The best way to rule out meningitis is by taking a sample of spinal fluid, known as a CSF sample. This is done with extreme care while the animal is under anaesthetic and involves passing a needle very carefully into a gap in the spinal column to collect this fluid surrounding the brain and spinal cord. Thankfully this CSF fluid came back as negative, allowing us to rule out meningitis. The next area to therefore look at were the forelimbs, as Stanley was also showing considerable discomfort when these were examined, especially at both his shoulders and the glands (or lymph nodes) associated with the front legs were enlarged.

X-rays were taken of both shoulders and elbow joints to assess for any obvious bony abnormalities or which none were seen. Samples were then taken of the joint fluid within these joints to assess for inflammation, which by definition would give the unusual diagnosis of arthritis in a puppy. Arthritis is a condition commonly seen in our older patients caused by wear and tear of the joint cartilage over time and so to see it in young animals is much more uncommon and due to factors other than just routine wear and tear. The joint fluid samples showed large numbers of white blood cells present but with no bacteria of other infectious agents seen. So we had finally identified where Stanley’s problem was – his joints. The neck pain would have been explained by inflamed joints of the spine as opposed to meningitis.
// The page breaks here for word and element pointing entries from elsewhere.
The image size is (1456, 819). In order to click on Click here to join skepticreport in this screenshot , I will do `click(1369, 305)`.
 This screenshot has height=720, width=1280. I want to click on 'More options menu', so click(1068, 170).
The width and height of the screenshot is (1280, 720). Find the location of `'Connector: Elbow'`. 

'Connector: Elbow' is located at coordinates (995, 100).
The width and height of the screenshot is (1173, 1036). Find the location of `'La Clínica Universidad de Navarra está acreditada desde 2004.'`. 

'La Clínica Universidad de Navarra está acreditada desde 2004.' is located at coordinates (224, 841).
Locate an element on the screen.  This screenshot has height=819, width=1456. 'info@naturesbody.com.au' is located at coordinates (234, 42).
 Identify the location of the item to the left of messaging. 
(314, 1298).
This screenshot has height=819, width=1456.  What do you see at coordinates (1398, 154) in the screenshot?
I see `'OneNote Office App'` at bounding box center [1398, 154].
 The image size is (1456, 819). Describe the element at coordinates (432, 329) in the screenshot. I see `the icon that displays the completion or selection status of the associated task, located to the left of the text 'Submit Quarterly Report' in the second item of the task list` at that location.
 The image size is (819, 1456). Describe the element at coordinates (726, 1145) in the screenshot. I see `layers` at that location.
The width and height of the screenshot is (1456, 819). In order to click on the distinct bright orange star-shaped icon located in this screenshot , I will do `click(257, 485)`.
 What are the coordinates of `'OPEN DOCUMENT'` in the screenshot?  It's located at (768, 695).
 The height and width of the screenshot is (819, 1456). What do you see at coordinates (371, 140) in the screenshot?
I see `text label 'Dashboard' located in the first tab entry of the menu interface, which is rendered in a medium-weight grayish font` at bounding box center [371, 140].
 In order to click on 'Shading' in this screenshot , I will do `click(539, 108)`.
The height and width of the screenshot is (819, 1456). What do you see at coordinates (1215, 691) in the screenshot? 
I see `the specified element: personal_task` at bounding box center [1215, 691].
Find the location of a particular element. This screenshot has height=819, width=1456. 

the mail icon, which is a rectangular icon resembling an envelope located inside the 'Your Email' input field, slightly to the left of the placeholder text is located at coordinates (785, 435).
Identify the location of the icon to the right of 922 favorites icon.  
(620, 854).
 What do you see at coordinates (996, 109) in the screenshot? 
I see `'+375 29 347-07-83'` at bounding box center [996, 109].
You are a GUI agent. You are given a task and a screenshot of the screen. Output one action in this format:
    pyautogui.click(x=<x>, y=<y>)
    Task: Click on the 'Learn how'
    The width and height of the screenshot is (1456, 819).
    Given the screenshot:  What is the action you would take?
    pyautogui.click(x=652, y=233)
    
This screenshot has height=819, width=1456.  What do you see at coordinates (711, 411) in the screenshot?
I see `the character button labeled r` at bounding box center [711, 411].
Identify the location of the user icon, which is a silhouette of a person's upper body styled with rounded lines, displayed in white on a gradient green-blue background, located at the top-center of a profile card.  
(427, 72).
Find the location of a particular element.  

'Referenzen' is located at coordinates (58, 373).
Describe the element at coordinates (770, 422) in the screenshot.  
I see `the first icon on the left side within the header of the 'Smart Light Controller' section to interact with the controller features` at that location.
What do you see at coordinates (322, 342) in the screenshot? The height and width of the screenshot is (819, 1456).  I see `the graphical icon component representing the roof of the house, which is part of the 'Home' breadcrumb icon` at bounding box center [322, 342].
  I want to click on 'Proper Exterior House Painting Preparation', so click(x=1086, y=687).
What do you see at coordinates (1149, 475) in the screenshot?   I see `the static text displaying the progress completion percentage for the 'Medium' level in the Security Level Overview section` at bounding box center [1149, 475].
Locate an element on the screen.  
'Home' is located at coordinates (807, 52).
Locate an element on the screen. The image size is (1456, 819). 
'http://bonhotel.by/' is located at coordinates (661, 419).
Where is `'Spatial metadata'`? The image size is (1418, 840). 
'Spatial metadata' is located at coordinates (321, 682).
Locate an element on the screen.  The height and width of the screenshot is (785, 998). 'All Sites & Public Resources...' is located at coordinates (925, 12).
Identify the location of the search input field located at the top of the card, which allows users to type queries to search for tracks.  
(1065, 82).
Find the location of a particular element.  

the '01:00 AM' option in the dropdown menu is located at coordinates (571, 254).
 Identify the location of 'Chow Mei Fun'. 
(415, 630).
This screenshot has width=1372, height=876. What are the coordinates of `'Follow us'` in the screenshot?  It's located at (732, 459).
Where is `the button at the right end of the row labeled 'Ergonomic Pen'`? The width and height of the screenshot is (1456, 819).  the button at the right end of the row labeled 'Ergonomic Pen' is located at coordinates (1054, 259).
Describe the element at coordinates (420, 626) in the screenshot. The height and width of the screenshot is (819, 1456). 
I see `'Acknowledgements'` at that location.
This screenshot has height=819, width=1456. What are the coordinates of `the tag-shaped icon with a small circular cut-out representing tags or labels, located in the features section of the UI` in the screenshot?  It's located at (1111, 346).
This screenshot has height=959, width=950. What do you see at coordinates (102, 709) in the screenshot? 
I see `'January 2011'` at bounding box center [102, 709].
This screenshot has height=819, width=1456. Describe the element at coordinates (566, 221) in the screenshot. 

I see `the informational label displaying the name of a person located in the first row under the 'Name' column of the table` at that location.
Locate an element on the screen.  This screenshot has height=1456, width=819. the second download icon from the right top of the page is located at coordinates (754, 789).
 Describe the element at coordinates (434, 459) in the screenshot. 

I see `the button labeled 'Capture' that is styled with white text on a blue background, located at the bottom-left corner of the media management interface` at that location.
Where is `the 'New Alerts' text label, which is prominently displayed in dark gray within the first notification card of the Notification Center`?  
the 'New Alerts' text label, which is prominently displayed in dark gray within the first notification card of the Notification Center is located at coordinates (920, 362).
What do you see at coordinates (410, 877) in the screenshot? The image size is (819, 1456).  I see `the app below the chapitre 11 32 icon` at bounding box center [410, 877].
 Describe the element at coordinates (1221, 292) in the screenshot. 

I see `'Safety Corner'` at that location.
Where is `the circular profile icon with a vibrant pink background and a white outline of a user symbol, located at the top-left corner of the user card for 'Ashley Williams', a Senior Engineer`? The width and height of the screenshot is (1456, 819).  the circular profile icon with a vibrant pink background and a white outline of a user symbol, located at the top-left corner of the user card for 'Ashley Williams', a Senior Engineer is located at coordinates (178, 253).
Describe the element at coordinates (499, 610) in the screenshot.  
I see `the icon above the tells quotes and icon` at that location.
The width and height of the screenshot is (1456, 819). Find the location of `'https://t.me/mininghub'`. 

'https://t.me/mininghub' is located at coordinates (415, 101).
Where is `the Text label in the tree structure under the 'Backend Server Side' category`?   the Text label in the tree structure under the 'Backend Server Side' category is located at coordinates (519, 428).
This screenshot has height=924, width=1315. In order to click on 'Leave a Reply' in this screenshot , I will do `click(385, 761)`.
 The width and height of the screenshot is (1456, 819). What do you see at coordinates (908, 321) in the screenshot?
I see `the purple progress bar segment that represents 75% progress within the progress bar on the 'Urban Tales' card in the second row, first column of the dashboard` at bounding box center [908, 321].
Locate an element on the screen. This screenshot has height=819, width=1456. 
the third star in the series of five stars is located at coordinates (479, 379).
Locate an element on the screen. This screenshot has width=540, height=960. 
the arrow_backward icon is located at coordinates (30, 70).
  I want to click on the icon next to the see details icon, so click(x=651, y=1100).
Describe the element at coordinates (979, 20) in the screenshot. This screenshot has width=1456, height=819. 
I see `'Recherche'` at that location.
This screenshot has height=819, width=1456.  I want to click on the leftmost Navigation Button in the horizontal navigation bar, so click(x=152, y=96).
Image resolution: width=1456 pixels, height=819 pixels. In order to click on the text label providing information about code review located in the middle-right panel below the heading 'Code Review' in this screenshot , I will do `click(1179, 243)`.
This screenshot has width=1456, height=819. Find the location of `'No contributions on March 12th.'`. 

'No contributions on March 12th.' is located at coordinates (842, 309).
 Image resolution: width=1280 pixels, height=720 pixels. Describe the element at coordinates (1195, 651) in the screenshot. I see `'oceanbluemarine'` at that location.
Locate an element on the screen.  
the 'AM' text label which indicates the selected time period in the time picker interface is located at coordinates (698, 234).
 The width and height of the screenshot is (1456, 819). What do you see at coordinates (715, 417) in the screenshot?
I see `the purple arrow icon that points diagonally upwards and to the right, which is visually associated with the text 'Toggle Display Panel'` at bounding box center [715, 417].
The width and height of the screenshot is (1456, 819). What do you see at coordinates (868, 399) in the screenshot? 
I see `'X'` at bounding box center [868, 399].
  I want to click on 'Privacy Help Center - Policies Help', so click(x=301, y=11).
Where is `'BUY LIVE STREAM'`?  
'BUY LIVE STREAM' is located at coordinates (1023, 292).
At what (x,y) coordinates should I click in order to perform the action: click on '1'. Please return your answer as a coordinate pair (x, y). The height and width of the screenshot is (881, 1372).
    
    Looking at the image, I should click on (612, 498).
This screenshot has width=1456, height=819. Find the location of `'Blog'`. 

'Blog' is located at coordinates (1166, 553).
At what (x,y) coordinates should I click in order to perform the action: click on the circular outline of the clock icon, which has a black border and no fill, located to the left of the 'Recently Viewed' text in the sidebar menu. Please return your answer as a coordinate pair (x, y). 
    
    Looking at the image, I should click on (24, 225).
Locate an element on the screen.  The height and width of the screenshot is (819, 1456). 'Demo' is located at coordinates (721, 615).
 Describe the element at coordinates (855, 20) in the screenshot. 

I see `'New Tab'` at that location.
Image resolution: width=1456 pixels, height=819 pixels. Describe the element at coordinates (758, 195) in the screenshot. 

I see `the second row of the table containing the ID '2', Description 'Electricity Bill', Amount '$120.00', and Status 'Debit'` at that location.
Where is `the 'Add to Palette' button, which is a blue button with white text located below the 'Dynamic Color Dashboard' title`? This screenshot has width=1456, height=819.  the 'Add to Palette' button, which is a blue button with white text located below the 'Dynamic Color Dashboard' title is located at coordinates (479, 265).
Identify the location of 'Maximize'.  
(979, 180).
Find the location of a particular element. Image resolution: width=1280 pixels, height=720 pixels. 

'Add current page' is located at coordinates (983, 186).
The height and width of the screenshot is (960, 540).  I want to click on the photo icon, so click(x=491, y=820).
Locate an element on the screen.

As no infectious causes were seen it was highly likely Stanley had a condition known as immune-mediated poly-arthritis (IMPA), which effectively means his own immune system was attacking his joints. This causes the joints to become inflamed and painful, and also causes a temperature. Luckily, similarly to other immune conditions, IMPA is treatable. Stanley was begun on a course of immunosuppressive steroids to prevent his immune system from mounting such an attack and he will be kept on this for a number of months, before slowly being weaned off.  If the medications are stopped too quickly there is a very real chance of a relapse. Shortly after the diagnosis Stanley developed a cough and some breathing difficulties and so was transferred to Langford hospital in Bristol for 24hour surveillance before going home a few days later.

Stanley is doing extremely well and is running around again pain free! He has currently had his steroid dose reduced once already with the aim to reduce it again in a couple of weeks. He is once again doing all the things normal healthy puppies should do!